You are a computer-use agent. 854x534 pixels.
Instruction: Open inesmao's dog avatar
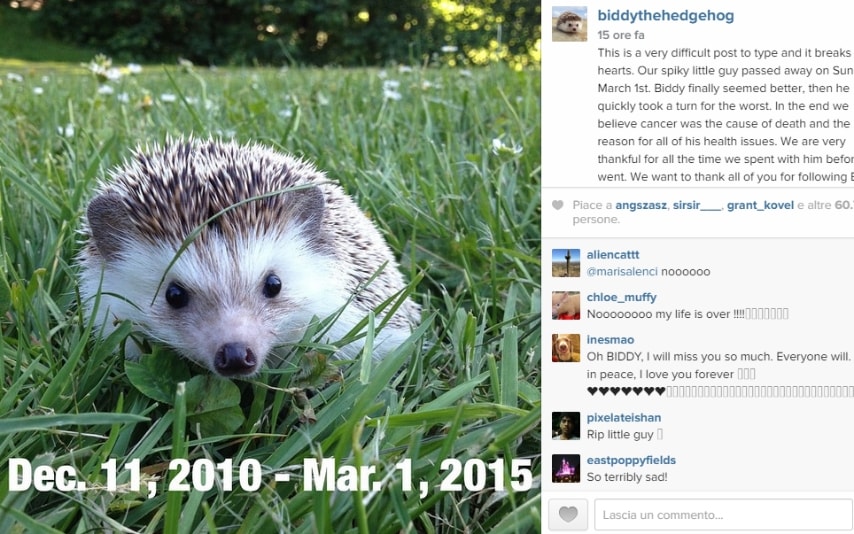click(566, 348)
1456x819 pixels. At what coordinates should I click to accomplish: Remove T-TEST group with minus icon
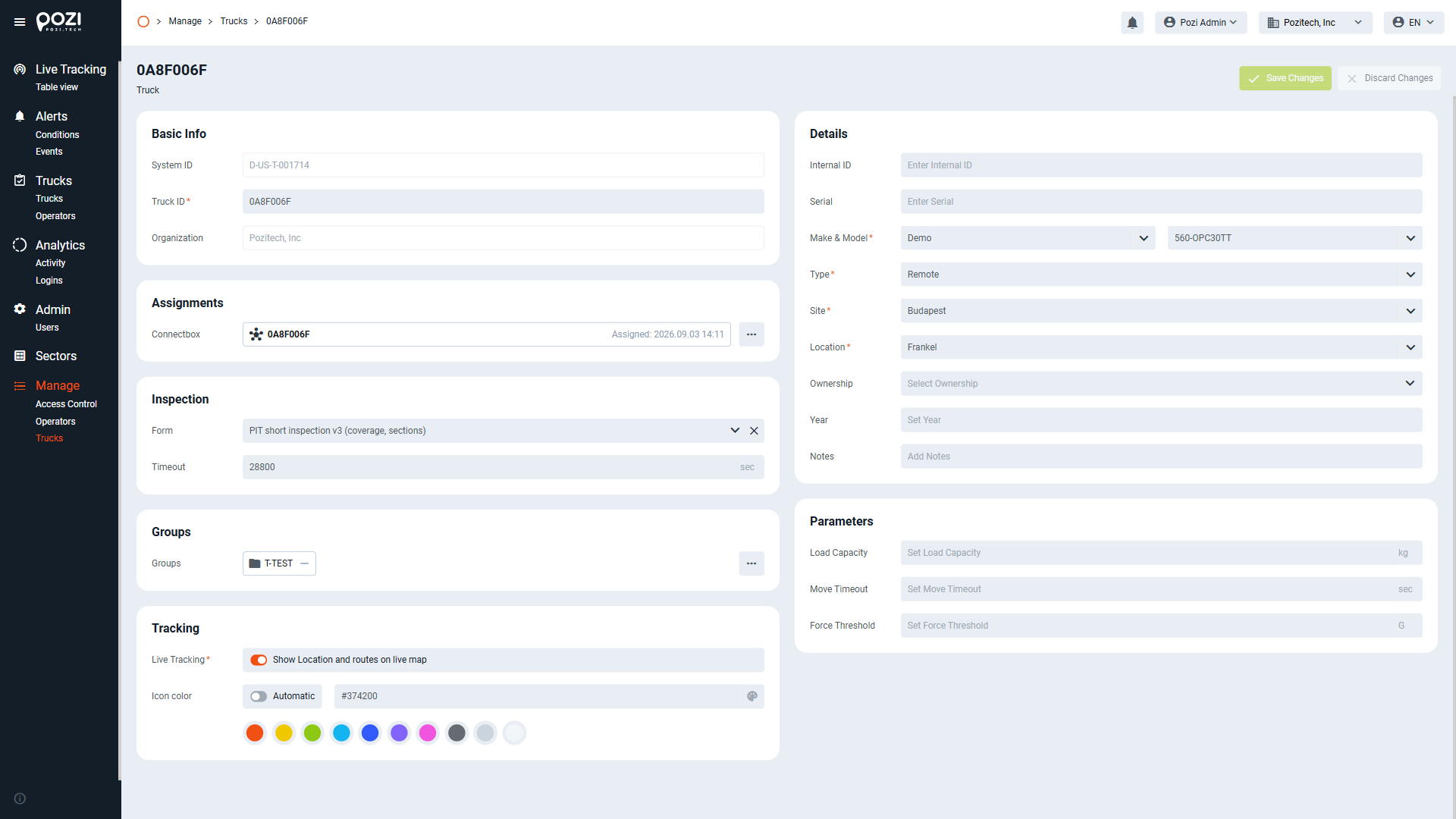tap(304, 563)
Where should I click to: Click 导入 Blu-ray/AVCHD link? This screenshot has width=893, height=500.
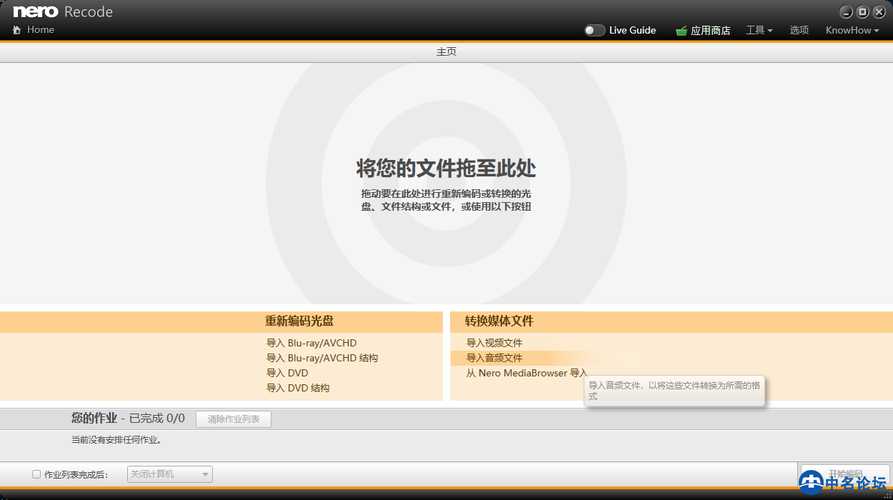point(311,343)
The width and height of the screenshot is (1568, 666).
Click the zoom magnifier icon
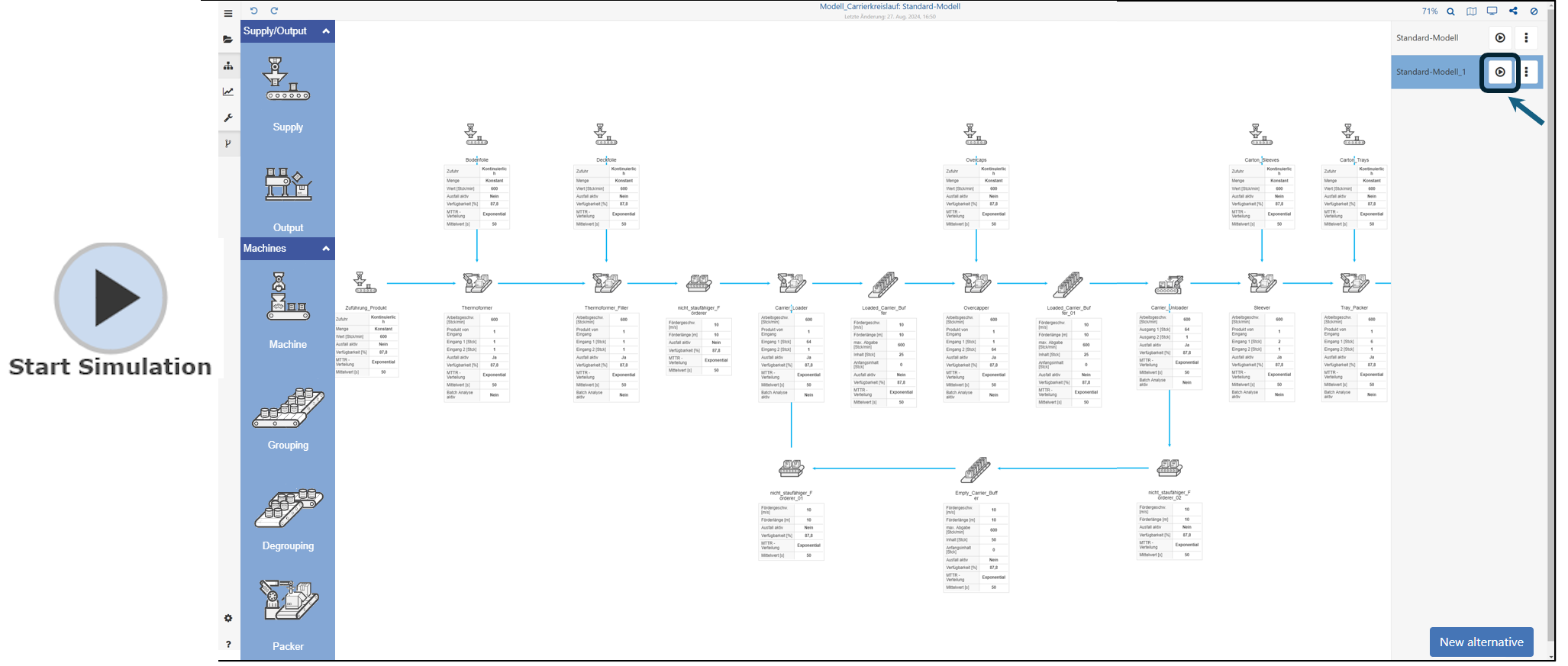point(1450,11)
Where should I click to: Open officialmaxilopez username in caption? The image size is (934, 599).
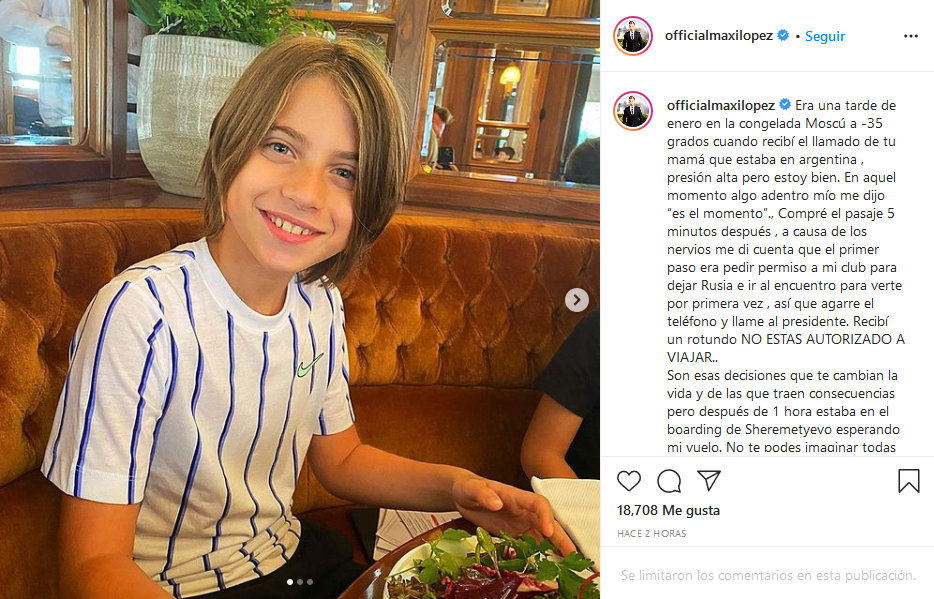(721, 105)
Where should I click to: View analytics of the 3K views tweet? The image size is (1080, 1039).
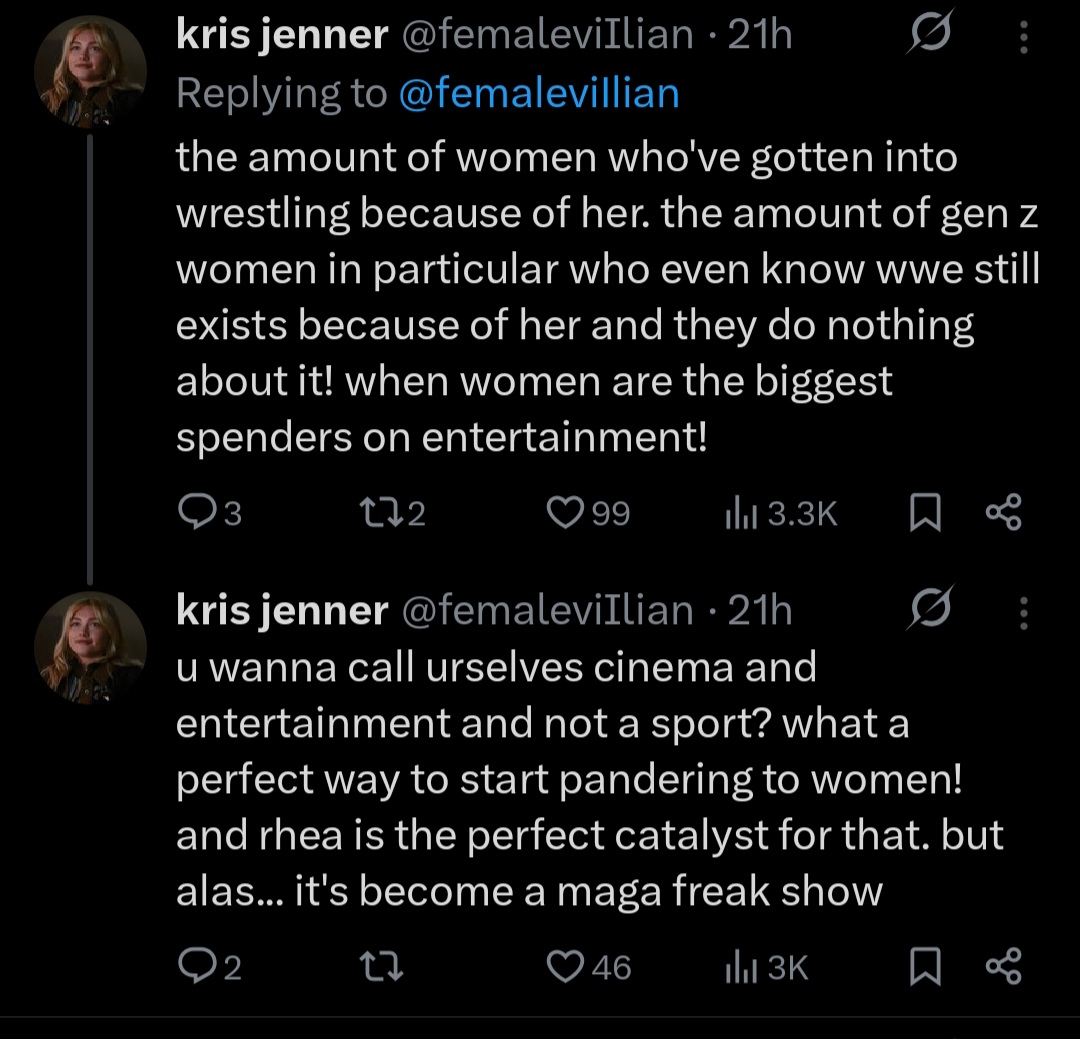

──────

WHAT NEEDS TO BE DONE -> Everything in the material goes into the copy exactly, except the images.

SOLVED PROBLEM ->
You are a computer-use agent. 854x534 pixels.
Instruction: Open inesmao's dog avatar
click(566, 348)
1456x819 pixels. At what coordinates should I click to accomplish: Remove T-TEST group with minus icon
tap(304, 563)
Where should I click to: Click 导入 Blu-ray/AVCHD link? This screenshot has width=893, height=500.
point(311,343)
The width and height of the screenshot is (1568, 666).
Click the zoom magnifier icon
point(1450,11)
Where should I click to: Open officialmaxilopez username in caption? The image size is (934, 599).
(721, 105)
Where should I click to: View analytics of the 3K views tweet? The image size is (1080, 1039).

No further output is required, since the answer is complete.